Take the records below and copy them exactly.

*Collected data*.
########################################
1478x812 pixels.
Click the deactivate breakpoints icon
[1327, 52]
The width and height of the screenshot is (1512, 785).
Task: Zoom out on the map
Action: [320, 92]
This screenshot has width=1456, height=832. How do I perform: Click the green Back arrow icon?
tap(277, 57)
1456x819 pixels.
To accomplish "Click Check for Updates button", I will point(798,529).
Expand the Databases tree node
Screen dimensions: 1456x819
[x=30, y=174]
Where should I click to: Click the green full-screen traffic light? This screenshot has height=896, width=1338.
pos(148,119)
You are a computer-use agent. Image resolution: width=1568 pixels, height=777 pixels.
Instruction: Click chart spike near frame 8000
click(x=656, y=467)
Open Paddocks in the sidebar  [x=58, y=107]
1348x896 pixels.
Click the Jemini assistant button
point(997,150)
########################################
*Response to the task*.
1478x812 pixels.
Click the deactivate breakpoints icon
[1327, 52]
The width and height of the screenshot is (1512, 785).
Task: Zoom out on the map
Action: [320, 92]
This screenshot has width=1456, height=832. How do I perform: Click the green Back arrow icon?
tap(277, 57)
1456x819 pixels.
To accomplish "Click Check for Updates button", I will point(798,529).
Expand the Databases tree node
Screen dimensions: 1456x819
[x=30, y=174]
Where should I click to: Click the green full-screen traffic light? This screenshot has height=896, width=1338.
pos(148,119)
You are a computer-use agent. Image resolution: width=1568 pixels, height=777 pixels.
Instruction: Click chart spike near frame 8000
click(x=656, y=467)
Open Paddocks in the sidebar  [x=58, y=107]
1348x896 pixels.
Click the Jemini assistant button
point(997,150)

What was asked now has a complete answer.